*Task to carry out*.
Please copy, exactly as they appear below, the lines from the one containing "For every named" through the one containing "Legislativas (255, 318)".
■ ■ ■
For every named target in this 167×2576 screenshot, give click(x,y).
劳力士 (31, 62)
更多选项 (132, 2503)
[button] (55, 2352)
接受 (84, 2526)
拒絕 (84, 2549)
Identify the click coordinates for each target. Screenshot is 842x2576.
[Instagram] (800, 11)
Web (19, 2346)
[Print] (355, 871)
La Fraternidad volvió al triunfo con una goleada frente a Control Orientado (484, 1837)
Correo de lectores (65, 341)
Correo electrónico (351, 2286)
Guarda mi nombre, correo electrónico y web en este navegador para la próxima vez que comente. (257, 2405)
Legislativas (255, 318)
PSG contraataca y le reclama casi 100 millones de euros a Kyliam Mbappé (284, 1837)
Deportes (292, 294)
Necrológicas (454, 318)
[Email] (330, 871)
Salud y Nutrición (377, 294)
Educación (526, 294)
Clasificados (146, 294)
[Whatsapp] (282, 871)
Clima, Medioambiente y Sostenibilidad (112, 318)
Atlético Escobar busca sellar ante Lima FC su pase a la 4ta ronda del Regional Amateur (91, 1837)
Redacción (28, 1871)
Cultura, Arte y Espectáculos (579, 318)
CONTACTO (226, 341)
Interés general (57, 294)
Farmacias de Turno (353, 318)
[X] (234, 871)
■ ■ ■
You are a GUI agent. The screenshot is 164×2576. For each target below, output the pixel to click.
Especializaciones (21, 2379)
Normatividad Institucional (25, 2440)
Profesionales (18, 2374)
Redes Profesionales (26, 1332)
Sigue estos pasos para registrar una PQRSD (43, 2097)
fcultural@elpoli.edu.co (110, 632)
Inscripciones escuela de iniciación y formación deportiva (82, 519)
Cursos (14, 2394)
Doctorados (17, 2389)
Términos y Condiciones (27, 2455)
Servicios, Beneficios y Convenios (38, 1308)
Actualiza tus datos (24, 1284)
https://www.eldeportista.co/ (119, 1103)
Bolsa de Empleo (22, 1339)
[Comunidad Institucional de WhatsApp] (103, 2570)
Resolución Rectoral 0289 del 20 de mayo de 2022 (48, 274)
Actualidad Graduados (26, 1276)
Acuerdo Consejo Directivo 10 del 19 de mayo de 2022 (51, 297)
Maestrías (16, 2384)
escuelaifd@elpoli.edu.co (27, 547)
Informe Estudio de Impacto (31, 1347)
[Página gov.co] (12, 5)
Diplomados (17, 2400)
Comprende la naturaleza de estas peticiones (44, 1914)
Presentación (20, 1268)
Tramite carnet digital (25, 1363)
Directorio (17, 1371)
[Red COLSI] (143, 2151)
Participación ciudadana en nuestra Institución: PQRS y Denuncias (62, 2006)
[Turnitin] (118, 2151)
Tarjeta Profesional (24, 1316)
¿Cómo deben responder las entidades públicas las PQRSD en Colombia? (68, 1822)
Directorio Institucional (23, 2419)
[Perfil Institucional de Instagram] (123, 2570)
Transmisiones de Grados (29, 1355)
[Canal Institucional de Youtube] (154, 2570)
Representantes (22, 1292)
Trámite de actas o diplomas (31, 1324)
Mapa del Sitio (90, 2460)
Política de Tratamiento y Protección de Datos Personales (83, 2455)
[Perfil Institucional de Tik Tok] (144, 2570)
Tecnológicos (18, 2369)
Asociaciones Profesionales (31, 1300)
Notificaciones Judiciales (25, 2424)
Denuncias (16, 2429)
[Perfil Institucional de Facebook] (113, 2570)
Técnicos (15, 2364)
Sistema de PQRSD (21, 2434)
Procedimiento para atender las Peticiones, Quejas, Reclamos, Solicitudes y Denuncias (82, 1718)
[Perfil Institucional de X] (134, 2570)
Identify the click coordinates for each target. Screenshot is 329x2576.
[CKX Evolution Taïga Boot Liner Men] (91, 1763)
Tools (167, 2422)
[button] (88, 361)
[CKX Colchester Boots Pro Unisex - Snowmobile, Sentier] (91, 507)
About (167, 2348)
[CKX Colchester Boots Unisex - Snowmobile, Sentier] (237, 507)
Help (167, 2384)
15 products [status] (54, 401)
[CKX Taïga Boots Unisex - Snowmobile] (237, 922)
■ ■ ■
*Answer to the exercise*.
For every named target in this 167×2576 screenshot, give click(x,y).
劳力士 (31, 62)
更多选项 (132, 2503)
[button] (55, 2352)
接受 (84, 2526)
拒絕 (84, 2549)
Identify the click coordinates for each target. Screenshot is 842x2576.
[Instagram] (800, 11)
Web (19, 2346)
[Print] (355, 871)
La Fraternidad volvió al triunfo con una goleada frente a Control Orientado (484, 1837)
Correo de lectores (65, 341)
Correo electrónico (351, 2286)
Guarda mi nombre, correo electrónico y web en este navegador para la próxima vez que comente. (257, 2405)
Legislativas (255, 318)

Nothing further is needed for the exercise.